“(Kita) juga memberikan dukungan fiskal melalui seperangkat insentif fiskal untuk program perumahan, kemudian melalui belanja negara kita membelanjakan sejumlah subsidi selisih bunga dan subsidi bantuan uang muka, lalu kita membuat desain pembiayaan melalui dana bergulir FLPP (Fasilitas Likuiditas Pembiayaan Perumahan), penyertaan modal negara pada PT. SMF, TAPERA dan yang lain,” jelas Wamenkeu.
Wamenkeu melanjutkan, insentif fiskal pada sektor perumahan didesain dalam beberapa lapis.
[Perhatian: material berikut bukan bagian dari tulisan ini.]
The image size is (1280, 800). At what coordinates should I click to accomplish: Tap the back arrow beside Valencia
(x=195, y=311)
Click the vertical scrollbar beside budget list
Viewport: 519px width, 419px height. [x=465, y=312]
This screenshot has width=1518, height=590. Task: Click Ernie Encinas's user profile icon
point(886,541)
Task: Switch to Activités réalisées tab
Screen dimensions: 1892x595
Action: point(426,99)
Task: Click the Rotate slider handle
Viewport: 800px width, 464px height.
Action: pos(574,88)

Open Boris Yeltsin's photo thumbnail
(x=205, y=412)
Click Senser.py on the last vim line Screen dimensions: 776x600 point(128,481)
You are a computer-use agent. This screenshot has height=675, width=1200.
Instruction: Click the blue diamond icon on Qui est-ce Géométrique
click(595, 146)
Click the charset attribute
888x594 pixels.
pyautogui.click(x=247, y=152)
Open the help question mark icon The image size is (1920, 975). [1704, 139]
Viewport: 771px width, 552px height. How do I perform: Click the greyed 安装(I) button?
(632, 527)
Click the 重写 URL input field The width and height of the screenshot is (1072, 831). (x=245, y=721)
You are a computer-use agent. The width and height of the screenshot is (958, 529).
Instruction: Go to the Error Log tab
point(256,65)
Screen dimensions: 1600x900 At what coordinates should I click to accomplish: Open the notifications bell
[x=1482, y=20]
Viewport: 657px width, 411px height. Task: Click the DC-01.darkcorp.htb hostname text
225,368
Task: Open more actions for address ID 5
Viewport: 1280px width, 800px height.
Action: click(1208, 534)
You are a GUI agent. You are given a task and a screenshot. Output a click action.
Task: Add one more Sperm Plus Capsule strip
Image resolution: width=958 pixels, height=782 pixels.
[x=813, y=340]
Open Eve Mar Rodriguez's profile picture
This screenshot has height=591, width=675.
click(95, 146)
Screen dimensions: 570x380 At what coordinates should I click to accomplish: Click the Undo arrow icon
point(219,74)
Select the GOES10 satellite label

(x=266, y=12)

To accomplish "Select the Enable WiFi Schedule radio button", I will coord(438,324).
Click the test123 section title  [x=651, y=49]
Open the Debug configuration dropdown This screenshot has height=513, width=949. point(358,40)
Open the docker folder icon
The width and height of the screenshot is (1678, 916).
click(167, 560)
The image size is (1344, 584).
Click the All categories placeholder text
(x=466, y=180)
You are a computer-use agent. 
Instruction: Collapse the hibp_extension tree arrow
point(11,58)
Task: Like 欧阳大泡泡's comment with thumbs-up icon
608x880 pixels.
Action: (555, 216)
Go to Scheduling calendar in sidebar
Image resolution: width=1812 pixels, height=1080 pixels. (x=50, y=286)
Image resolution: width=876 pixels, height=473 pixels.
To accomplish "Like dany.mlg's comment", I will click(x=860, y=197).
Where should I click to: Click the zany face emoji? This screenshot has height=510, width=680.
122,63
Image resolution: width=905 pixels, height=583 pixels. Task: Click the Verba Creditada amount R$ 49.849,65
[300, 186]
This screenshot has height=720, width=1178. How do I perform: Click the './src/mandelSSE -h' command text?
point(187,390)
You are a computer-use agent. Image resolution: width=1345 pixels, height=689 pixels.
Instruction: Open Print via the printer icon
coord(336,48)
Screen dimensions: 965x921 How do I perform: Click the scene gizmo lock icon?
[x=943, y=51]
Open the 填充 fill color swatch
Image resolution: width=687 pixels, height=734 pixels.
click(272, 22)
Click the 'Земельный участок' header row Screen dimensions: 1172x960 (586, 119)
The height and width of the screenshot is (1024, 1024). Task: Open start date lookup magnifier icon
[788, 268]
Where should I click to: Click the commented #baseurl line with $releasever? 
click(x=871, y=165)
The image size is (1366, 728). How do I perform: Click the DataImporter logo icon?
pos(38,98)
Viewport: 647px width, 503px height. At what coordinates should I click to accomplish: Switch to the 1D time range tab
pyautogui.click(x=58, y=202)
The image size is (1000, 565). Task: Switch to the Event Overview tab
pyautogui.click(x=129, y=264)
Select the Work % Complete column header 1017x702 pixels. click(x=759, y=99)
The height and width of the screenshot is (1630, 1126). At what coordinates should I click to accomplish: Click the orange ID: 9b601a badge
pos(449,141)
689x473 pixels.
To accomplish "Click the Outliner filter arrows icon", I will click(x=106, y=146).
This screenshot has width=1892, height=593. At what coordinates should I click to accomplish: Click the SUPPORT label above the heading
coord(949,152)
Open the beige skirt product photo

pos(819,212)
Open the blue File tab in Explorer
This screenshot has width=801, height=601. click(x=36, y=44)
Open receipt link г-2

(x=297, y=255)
Lapisan pertama adalah untuk kelompok ekonomi bawah yang bentuknya adalah pembebasan PPN bagi rumah sederhana, yang setiap tahunnya batasan harga rumah sederhana ini disesuaikan.
Lapis yang kedua adalah pembebasan PPN atas rumah susun sederhana milik yang perolehannya melalui pembiayaan kredit atau pembiayaan bersubsidi. Batasan harga rumah susun sederhana milik ini tidak boleh lebih dari Rp250 juta dan penghasilan pemilik sebagai Wajib Pajak tidak boleh lebih dari Rp7 juta perbulan.
Lapis ketiga insentif fiskal adalah adanya pembebasan PPh untuk pengalihan tanah dan bangunan yang masuk di dalam beberapa kategori. Kategorinya yaitu objek pajak yang mempunyai penghasilan dibawah Penghasilan Tidak Kena Pajak (PTKP) yang melakukan pengalihan tanah/bangunan dengan jumlah bruto kurang dari Rp60 juta, objek pajak dan Badan yang melakukan pengalihan harta berupa tanah/bangunan dengan cara hibah kepada keluarga sedarah dan kegiatan keagaaman serta sosial, pengalihan harta berupa tanah/bangunan karena waris, dan obyek pajak/Badan yang tidak termasuk Subjek pajak yang melakukan pengalihan harta berupa tanah/bangunan.